Subject: Reading for pleasure
Topic: Rhyming Books
Age Group: Early Years
Synopsis: It is never too early to give a child a book. They don’t even need to be able to sit up. Prop them on your knee and as soon as their eyes begin to focus, babies will look at a picture with interest. Helen Oxenbury’s board books, All Fall Down and Tickle Tickle, are great starters but there are many other good first books out there that children love.
Librarian’s view:
Initially very young children just love to look at the pictures and the adults’ role is to talk about what they see and turn the pages. At this stage there’s no need to read the actual words, in fact that is often too much for the youngest children. Then, as they grow to love books, the words become more important and the rhyming aspect comes into its own. When children come to love particular picture books, parents and carers will know how corrective their toddler can be if they try to change the text!
The rhyme encourages the child to interact with the text in a specific way. Understanding and interacting with text are what reading is about, but young children take particular delight in a rhyming couplet. The structure allows for easy remembering of the words (an important early reading skill) and the delight of predicting and supplying the up-coming rhyming word. Re-reading of favourites allows the adult reader to leave more gaps in the narrative and more opportunities for the child to participate.
Rhyming has great value in the teaching and learning of phonic skills, hence the prevalence of rhyming books within phonic schemes, but here we are talking about the pleasure young children get from high quality picture books with wonderful illustrations, an engaging story and easily predicted rhymes.
The titles picked out are just a few of the many available books – don’t forget Julia Donaldson, maybe the queen of rhyming texts as children and adults who love The Gruffalo will testify.
Resources
There’s a Bear on my Chair
by Ross Collins (Nosy Crow)
Big, bold illustrations and a swinging rhythm to the text. The double page spread, with the bear ‘showing his fine taste in leisurewear’ and combing his quiff whilst the tiny mouse looks down sadly at his very ordinary jumper, is very funny. The story also provides scope for problem solving and talking about sharing, an important issue with this age group. The mouse’s solution to the problem works well and leads to a follow-on rhyming book There’s a Mouse in my House.
Shark in the Park
by Nick Sharratt (Picture Corgi)
Nick Sharratt’s colourful illustrations and a setting that is very familiar, combine to draw young children into this story of mistaken identities. As well as supplying the rhyming words there is the opportunity to yell, “There’s a Shark in the Park” at least three times. The circular page cut-outs add more interest and if you supply the child with a cardboard tube ‘telescope’ they can make their own sightings even more fun.

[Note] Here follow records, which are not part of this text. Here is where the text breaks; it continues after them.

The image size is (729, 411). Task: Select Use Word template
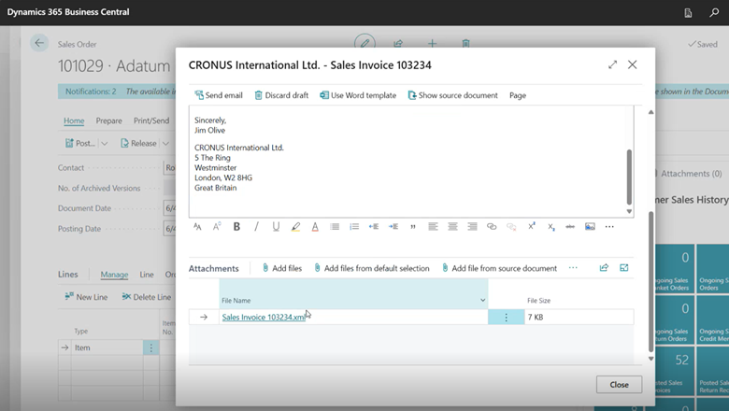(x=358, y=95)
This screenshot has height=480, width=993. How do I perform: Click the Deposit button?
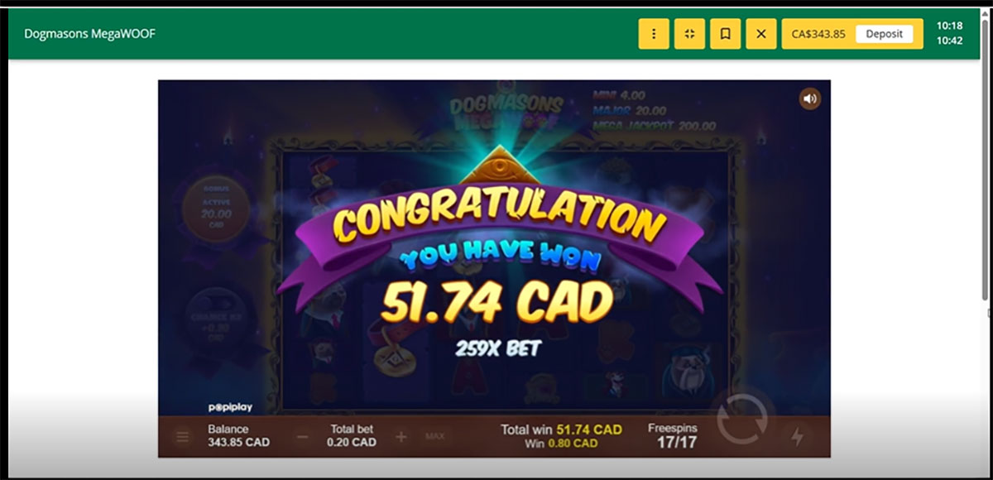(x=885, y=34)
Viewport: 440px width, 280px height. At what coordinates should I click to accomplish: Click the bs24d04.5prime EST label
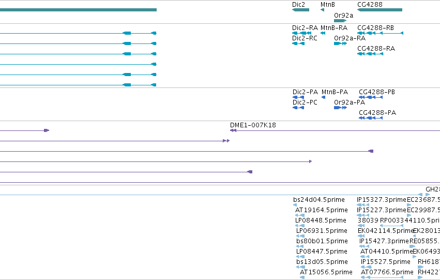tap(319, 200)
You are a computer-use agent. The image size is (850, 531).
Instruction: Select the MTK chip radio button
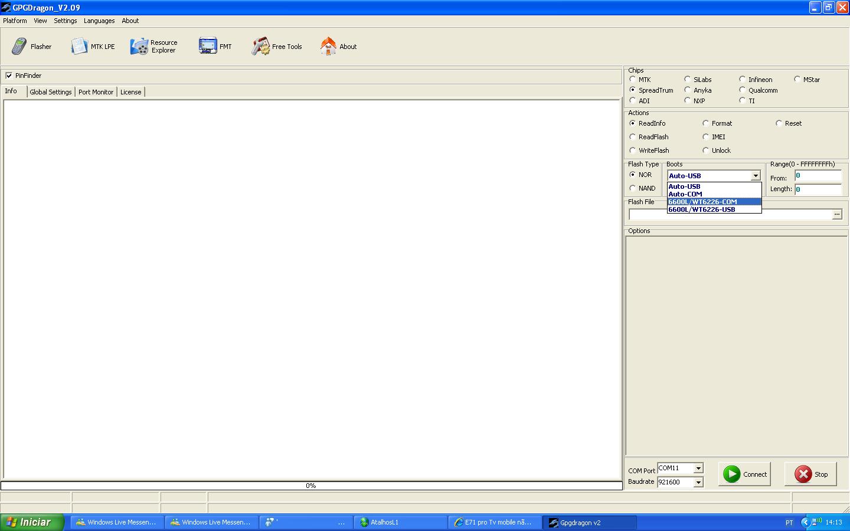[x=633, y=80]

Hairy Maclary from Donaldson’s Dairy
by Lynley Dodd (Penguin)
Some difficult names in this story but that doesn’t seem to faze young children, indeed they seem to relish the whippet ‘Bitzer Maloney’ and daschund ‘Schnitzel von Krumm’. The rhymes are happily obvious from the illustrations – Maloney is ‘bony’ and von Krumm has a very ‘low tum’. As each dog joins the walk to the far end of town, the list of names accumulates until all six dogs run scared from Scarface Claw, in a doggy poem where the child can supply the rhyme on alternate lines.
Each Peach Pear Plum
by Alan Alberg and Janet Alberg (Puffin Books)
The old favourite, Each, Peach, Pear, Plum combines beautifully intricate illustrations – there is so much for the child to find on each page – with story characters who are becoming familiar to them in their home and educational settings. Then adds in the children’s game of ‘I Spy’ for good measure. Each page has the repeated “I Spy…” beginning on the second line and a clear rhyming couplet for the child to complete.